Síle Nic Chormaic is an Irish physicist specializing in quantum optics, including studies with optical tweezers, optical nanofibers, and whispering-gallery waves, and their applications in particle manipulation and sensors. She works in Japan as a professor in the Okinawa Institute of Science and Technology, where she directs the Light-Matter Interactions for Quantum Technologies Unit.

==Education and career==
Nic Chormaic credits her initial interest in atomic physics to an undergraduate summer research program at University College London. She received a master's degree in 1992 from Maynooth University. After joint studies with Maynooth and Sorbonne Paris North University supervised by Jacques Robert, she received her Ph.D. through Sorbonne Paris North University in 1994.

Next, she became a Lise Meitner Fellow and postdoctoral researcher at the University of Innsbruck in Austria, working there on laser cooling with Anton Zeilinger. She continued her postdoctoral research at the University of Melbourne in Australia, and as a visiting researcher at the Max Planck Institute for Quantum Optics in Germany.

From 2000 to 2012 she worked in Ireland, as a lecturer at Munster Technological University from 2000 to 2009, as a researcher at the Tyndall National Institute from 2004 to 2012, and as a lecturer at University College Cork from 2006 to 2012.

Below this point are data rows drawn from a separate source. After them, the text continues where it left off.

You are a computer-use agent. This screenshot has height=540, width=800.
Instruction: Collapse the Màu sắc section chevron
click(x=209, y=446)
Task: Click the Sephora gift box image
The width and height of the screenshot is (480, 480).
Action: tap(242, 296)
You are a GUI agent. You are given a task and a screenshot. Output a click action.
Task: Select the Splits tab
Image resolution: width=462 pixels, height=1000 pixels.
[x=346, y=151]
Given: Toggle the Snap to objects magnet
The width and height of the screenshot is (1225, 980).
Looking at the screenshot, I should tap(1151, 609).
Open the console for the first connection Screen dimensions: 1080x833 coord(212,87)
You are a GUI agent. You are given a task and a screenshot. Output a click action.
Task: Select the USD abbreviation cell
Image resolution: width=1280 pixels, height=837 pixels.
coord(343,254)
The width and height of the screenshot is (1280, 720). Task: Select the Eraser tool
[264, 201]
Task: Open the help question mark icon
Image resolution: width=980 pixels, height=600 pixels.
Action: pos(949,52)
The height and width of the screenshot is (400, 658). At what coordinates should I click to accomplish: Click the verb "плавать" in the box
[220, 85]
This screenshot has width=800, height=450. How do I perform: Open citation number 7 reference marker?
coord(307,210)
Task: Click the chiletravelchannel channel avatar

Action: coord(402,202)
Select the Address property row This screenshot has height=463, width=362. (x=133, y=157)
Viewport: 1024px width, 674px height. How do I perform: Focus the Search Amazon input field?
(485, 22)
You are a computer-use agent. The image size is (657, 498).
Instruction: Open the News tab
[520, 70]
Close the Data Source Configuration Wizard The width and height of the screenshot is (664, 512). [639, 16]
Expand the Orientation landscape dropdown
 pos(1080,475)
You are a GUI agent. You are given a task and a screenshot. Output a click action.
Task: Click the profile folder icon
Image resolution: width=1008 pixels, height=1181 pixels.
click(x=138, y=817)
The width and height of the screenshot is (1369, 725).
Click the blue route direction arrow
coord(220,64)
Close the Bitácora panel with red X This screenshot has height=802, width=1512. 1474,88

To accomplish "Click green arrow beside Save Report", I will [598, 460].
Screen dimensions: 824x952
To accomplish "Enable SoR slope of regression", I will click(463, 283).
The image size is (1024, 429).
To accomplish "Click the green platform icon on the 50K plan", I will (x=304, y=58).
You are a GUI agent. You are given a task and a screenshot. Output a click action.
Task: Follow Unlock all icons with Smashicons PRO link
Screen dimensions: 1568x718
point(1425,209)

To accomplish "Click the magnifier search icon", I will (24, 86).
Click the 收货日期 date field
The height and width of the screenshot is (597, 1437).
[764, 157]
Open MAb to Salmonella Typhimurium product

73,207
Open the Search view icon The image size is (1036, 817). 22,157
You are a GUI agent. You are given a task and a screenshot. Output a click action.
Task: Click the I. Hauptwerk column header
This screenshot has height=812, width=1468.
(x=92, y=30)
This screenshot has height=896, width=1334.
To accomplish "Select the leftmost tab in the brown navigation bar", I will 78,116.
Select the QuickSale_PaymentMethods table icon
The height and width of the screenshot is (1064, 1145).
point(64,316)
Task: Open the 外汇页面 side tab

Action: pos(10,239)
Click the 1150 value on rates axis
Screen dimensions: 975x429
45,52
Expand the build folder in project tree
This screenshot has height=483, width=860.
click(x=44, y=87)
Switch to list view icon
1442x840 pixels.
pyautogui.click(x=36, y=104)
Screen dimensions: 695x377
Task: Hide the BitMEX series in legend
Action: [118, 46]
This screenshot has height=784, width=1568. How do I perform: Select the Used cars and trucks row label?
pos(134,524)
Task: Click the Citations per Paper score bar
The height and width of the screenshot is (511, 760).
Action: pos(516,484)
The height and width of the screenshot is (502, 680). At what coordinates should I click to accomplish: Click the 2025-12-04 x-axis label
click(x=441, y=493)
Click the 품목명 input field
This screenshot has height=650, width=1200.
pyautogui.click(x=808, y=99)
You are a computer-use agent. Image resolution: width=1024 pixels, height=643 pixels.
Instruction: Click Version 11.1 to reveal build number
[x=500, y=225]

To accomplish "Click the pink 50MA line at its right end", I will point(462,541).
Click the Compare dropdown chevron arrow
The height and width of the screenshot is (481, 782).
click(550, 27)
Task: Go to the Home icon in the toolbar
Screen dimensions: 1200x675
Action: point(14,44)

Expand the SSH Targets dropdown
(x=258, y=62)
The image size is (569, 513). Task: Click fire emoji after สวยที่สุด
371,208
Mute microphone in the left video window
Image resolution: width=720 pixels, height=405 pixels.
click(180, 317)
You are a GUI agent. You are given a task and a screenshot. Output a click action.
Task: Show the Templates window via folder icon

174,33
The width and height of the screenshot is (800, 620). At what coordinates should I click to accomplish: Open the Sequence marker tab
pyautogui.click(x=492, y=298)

After a year as an adjunct associate professor at the Okinawa Institute of Science and Technology (OIST) in 2011, she became a regular-rank associate professor in 2012, and a full professor in 2016. While continuing at OIST she also held honorary and visiting positions at the University of KwaZulu-Natal in South Africa, Macquarie University in Australia, Paris-Sud University in France, the Institut Néel in France, Paris-Saclay University in France, and the Chemnitz University of Technology in Germany.

==Recognition==
Nic Chormaic became a Fellow of the Institute of Physics in 2019. She was named as an Optica Fellow in 2020, "for contributions to fundamental understanding and applications of optical nanofibers, nanofiber-mediated interactions with cold atoms, whispering gallery resonator cavities, and microparticle trapping". She was elected as a Fellow of SPIE in 2026.